Im Dezember 2001 fiel mir etwas auf, und ich schrieb wieder davon für die Biberacher:
"BC, Brunnenstraße 23
Klaus-Dieter Diedrich spekuliert über das „BC“-Sgraffito in der Berliner Brunnenstraße.

Wer hat das nicht schon erfahren: man geht durch eine Straße, eine Stadt, und der „mitlaufende“ Blick bleibt plötzlich an einer Stelle irgendwo im topographischen Gefüge hängen. Etwas irritiert, oder hat das Interesse tieferliegender Bewusstseinsschichten erregt, und erst das dann absichtsvolle Hinsehen verdeutlicht die Situation. Etwas „fiel einem ins Auge“, vielleicht zeigt sich etwas Vertrautes in einem ungewohnten Zusammenhang, den man so oder an solchem Ort nicht vermutet hätte. Dieser Augenblick, im Sinn des Wortes, wirkt wie ein kleiner, feiner Schock, der das im Grunde längst Vertraute in ein Licht rückt, das aus einer rätselhaften Quelle scheint.

▶ [Einträge]
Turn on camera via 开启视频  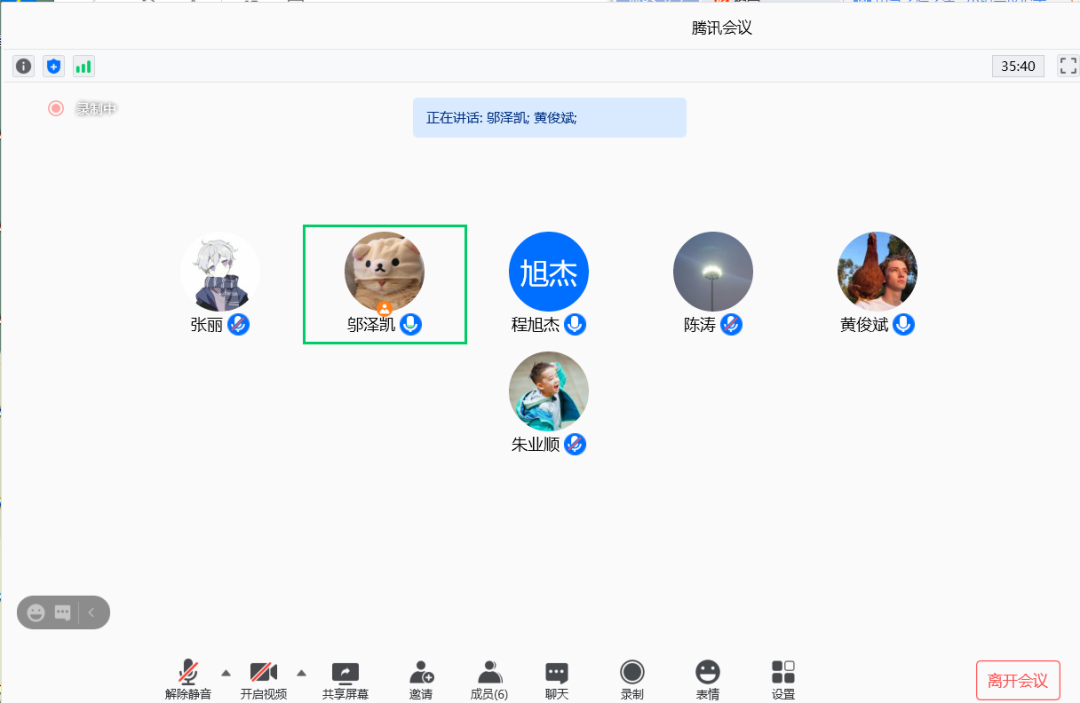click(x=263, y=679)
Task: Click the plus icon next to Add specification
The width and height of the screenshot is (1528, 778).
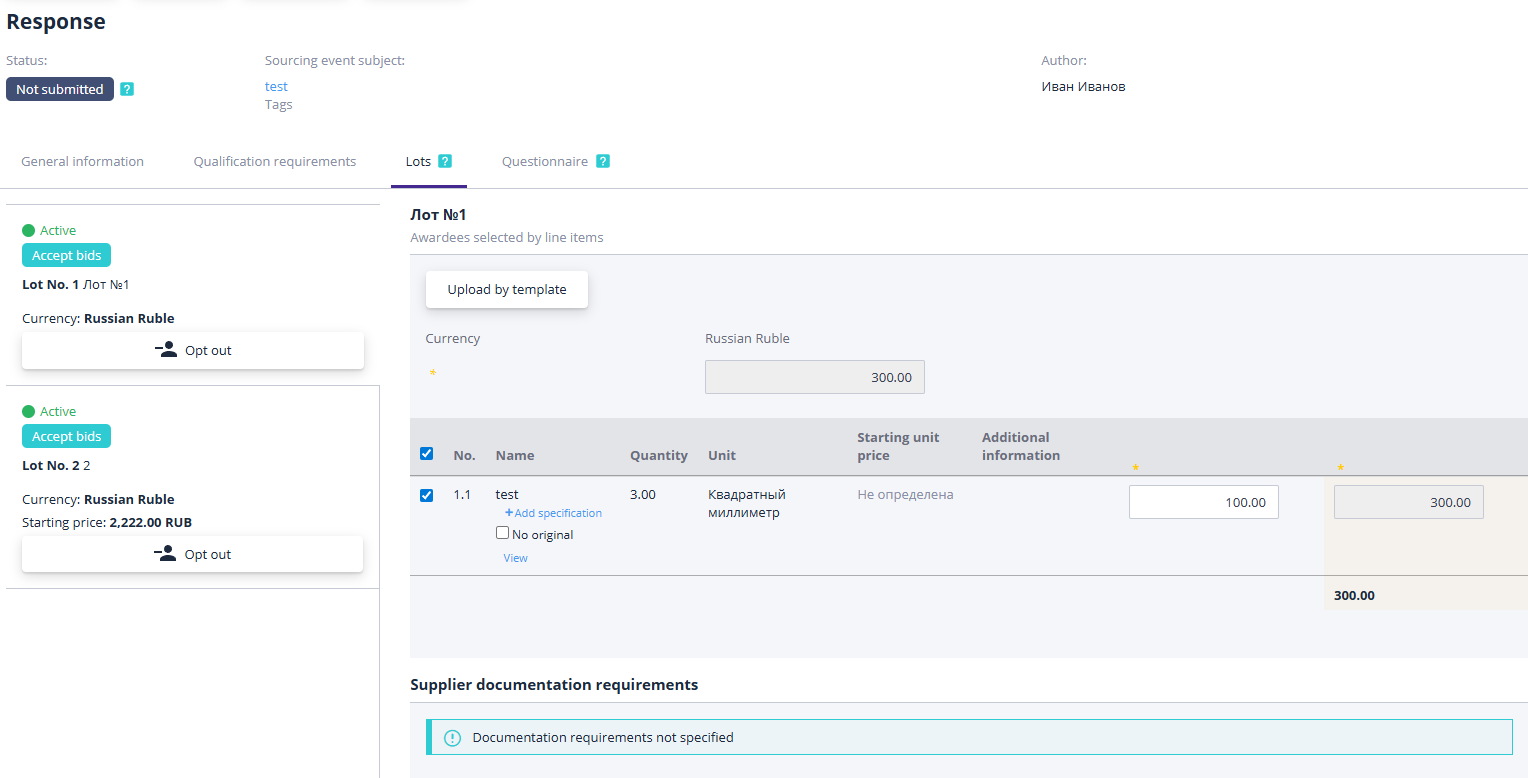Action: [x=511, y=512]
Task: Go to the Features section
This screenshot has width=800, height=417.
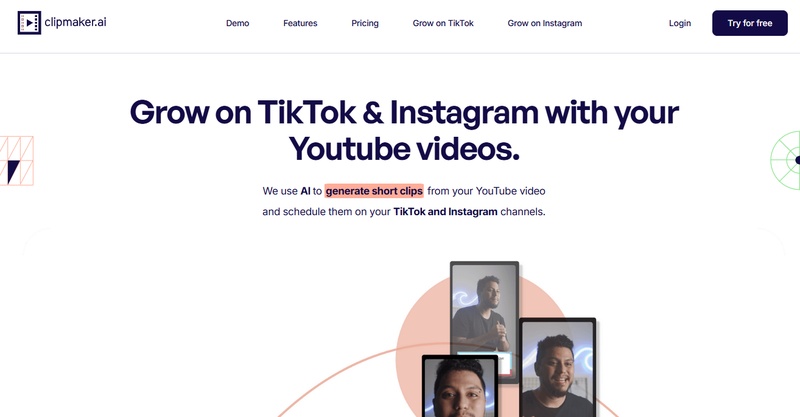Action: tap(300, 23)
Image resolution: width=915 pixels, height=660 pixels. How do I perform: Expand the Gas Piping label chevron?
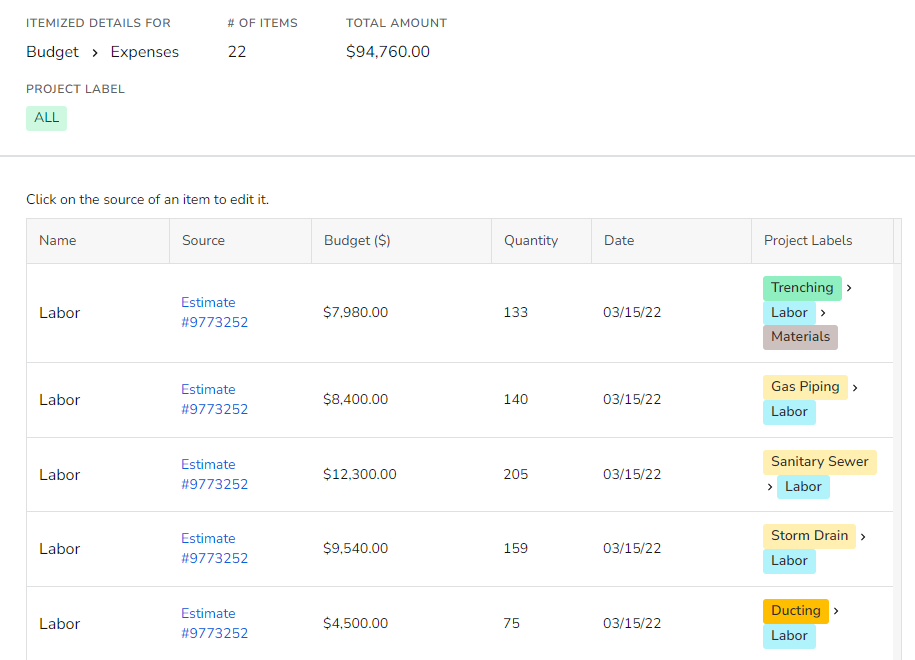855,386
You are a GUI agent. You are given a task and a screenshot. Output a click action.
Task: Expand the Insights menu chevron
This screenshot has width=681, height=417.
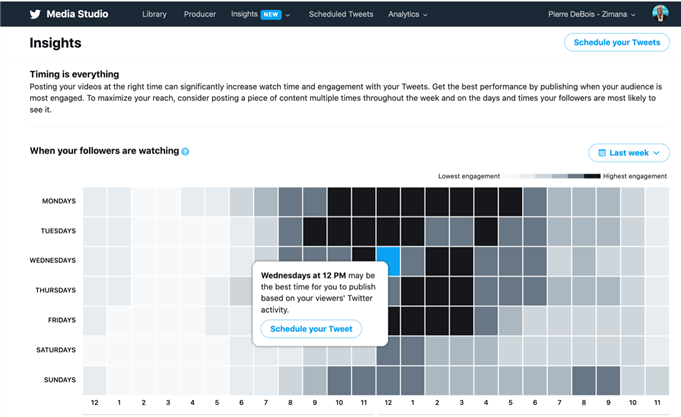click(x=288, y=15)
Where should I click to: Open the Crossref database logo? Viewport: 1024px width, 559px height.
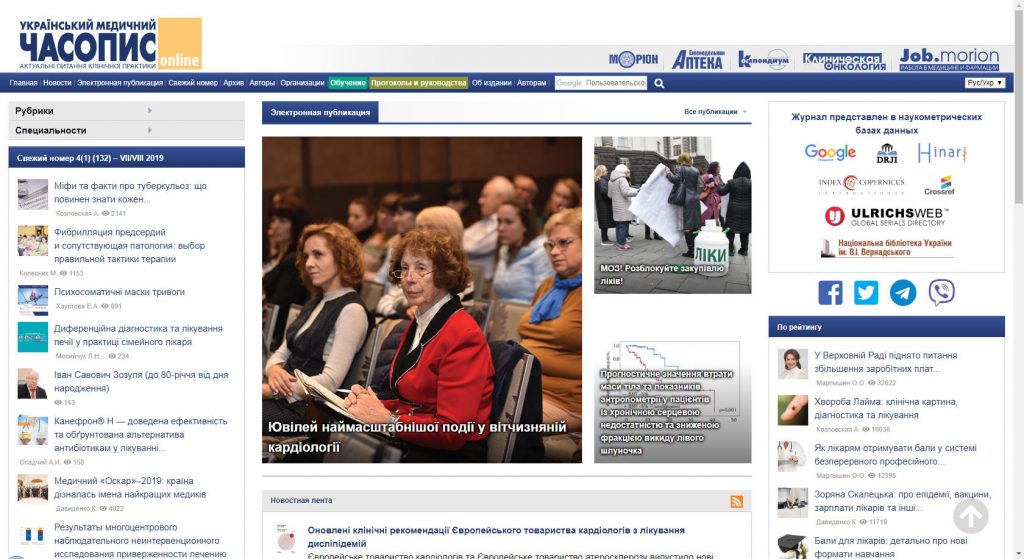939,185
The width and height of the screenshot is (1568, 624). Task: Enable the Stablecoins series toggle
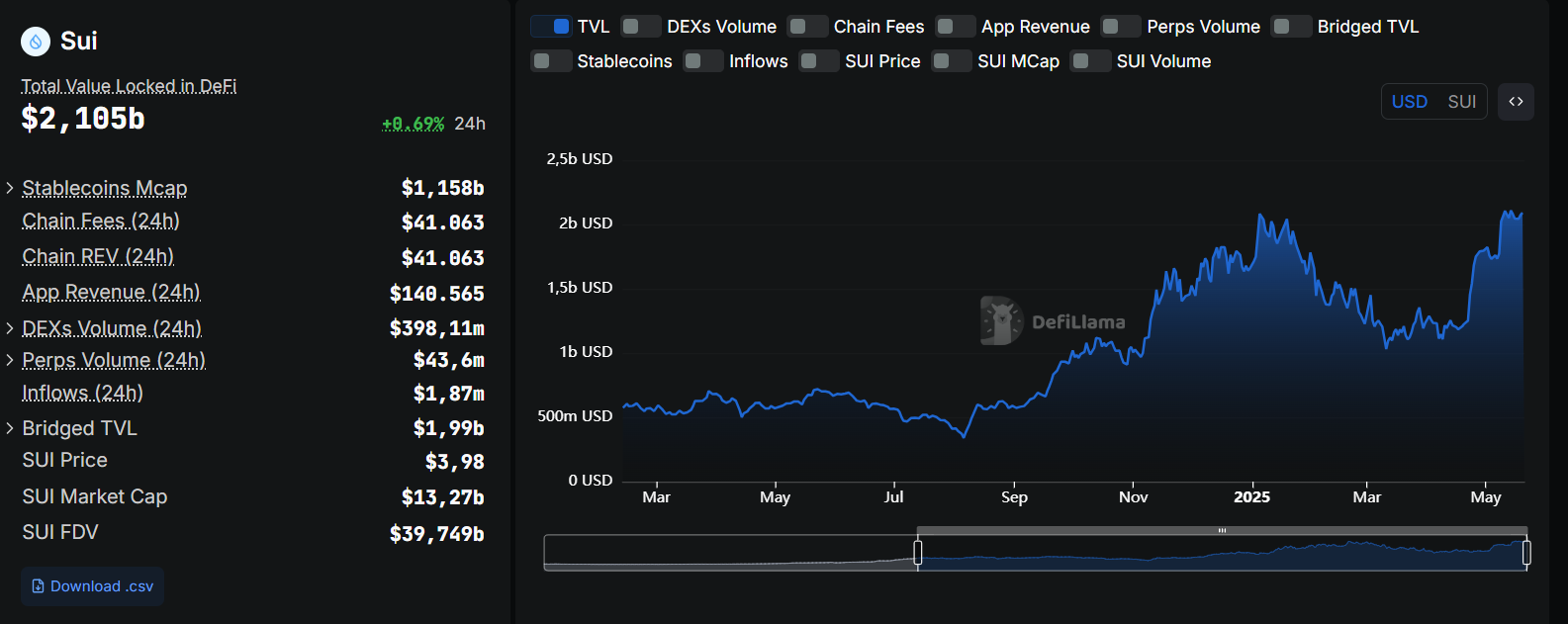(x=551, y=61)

▶ [Aufgabe] Führen Sie den Text über das „BC“-Sgraffito in der Brunnenstraße im Anschluss an seinen letzten Satz weiter. Die Einträge sind hierfür ohne Belang.

▶ [Lösung]
Vor einiger Zeit ging ich von meiner Wohnung zur Strassenbahnhaltestelle und mein Blick, der nicht nur mir stets ein wenig voraus ist, schlenderte zur anderen Straßenseite, schweifte weiter, stockte, kehrte um. BC steht dort geschrieben, registrierte er. Zwei große, fette Buchstaben an einem der unansehnlichsten Häuser der Straße: BC. Noch nie zuvor waren sie mir aufgefallen. In jenem Moment jedoch musste ich innerlich bereit gewesen sein, sie wahrzunehmen; hatte plötzlich mein Biberachbewusstsein, das sich in Berlin vernachlässigt fühlte, eine Chance „gesehen“, schnell mal wieder berücksichtigt zu werden?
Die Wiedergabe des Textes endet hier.